**Work instructions**
Print out all the records, word for word.

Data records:

[Start of section]

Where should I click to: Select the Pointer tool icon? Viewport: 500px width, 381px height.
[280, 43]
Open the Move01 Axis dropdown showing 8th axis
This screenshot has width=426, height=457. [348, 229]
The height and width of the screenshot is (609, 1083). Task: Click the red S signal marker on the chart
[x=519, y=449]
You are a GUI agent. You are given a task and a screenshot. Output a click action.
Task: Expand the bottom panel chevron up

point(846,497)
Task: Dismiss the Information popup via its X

[End of section]

**Reply to the task**
Where should I click to: Select the Pointer tool icon? Viewport: 500px width, 381px height.
[280, 43]
Open the Move01 Axis dropdown showing 8th axis
This screenshot has width=426, height=457. [348, 229]
The height and width of the screenshot is (609, 1083). Task: Click the red S signal marker on the chart
[x=519, y=449]
You are a GUI agent. You are given a task and a screenshot. Output a click action.
Task: Expand the bottom panel chevron up

point(846,497)
Task: Dismiss the Information popup via its X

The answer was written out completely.